Using Majestic to find linkable assets

I’ll be using Majestic to demonstrate the process of finding linkable assets with a backlink explorer, but if you have another backlink explorer you prefer that should work as well.

Head into your tool of choice and input your URL. Flip over to the Pages tab and make sure you have the root selected as opposed to URL. You should see this:

majestic-sur-la-table-top-pages-root

The goal is to find pages that have naturally earned some links, but deserve more. I want to find the pages that are linkable, but haven’t been promoted properly. A little elbow grease—manual promotion persuasively to the right audience—will drive links to these pages and improve their visibility. 

I’m specifically looking for: 

  • Pages NOT within the /product subfolder.
  • Pages NOT returning a 404 error (although I might want to note these for later use in 404 link reclamation). 
  • Pages NOT redirecting (301 or 302)
  • Pages with some links, but not hundreds. 
  • Pages with high primary topical trust flow. 

Using those parameters while quickly scanning through, I find this:

majestic-cooking-classes

Both the store locator and the cooking class pages have over a hundred linking domains, likely due to their value to local communities.
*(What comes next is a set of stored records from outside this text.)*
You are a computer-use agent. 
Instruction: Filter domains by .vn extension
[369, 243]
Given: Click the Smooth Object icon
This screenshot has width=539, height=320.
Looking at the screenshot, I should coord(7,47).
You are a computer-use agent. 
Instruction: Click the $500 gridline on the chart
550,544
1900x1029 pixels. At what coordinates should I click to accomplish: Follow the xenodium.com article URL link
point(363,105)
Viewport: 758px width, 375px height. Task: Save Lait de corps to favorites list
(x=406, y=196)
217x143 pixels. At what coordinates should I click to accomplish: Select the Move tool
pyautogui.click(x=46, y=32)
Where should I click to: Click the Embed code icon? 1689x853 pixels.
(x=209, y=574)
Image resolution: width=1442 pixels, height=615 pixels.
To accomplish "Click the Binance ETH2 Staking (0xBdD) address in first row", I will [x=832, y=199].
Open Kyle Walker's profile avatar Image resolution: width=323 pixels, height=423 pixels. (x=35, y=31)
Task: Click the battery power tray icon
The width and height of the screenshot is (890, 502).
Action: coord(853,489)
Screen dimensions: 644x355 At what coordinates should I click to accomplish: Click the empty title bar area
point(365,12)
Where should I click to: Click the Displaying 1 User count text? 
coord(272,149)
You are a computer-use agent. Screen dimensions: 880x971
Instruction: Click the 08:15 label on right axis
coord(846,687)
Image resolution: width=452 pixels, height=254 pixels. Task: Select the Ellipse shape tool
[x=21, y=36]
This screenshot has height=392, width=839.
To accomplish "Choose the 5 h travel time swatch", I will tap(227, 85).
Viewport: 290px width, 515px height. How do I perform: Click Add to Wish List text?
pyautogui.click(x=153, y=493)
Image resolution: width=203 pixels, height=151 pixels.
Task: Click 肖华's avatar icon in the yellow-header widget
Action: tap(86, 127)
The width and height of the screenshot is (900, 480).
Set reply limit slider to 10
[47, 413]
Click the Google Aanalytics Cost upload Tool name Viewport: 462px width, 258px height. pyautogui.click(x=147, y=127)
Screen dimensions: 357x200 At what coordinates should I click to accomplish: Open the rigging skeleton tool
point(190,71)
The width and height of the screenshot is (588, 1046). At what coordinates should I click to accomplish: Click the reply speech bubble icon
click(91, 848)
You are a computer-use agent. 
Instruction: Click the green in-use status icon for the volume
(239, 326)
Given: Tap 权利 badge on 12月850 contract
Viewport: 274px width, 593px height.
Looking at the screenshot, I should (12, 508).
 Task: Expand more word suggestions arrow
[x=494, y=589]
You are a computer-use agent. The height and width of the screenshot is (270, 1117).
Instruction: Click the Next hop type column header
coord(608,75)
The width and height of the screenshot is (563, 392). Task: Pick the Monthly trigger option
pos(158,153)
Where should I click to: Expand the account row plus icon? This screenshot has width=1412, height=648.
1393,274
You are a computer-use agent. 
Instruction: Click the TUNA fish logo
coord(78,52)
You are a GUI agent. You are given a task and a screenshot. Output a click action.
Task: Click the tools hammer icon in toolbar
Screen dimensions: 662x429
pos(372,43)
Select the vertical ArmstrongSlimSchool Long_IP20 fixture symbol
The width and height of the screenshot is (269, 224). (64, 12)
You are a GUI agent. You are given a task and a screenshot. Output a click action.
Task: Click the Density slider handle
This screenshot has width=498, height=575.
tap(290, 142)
Both could be linkable assets for fresh mentions, event coverage, cooking based resource, and locale specific resource lists. 

Let’s look for other types of content.

majestic-pumpkin-spice-history

At result 23 for the top linked pages, we have the asset we found with BuzzSumo: the blog post about the history of pumpkin spice, with 38 linking domains. 

I have to say I’m a little sceptical that a site like Sur la Table has so few linked pages that by page 23 we’re down to 38 referring domains. 

Typically I’d make a note for myself and dig deeper and research more after scanning through and finding linkable assets.

Regardless, this confirms the History of Pumpkin Spice is a linkable asset for Sur la Table, and might have further opportunity to secure links. 

Two more pieces of content stick out in our search:

majestic-how-to-content

Two how-to posts: how to make a vinaigrette, and a recipe for cold brew Irish coffee. 

Not all linkable assets will naturally earn links, but for a brand as recognizable as Sur la Table any link worthy page should have some sign of audience attention and appreciation. 

Majestic or another backlink explorer will help you find content that’s naturally earning a few links which could be used in further link building campaigns.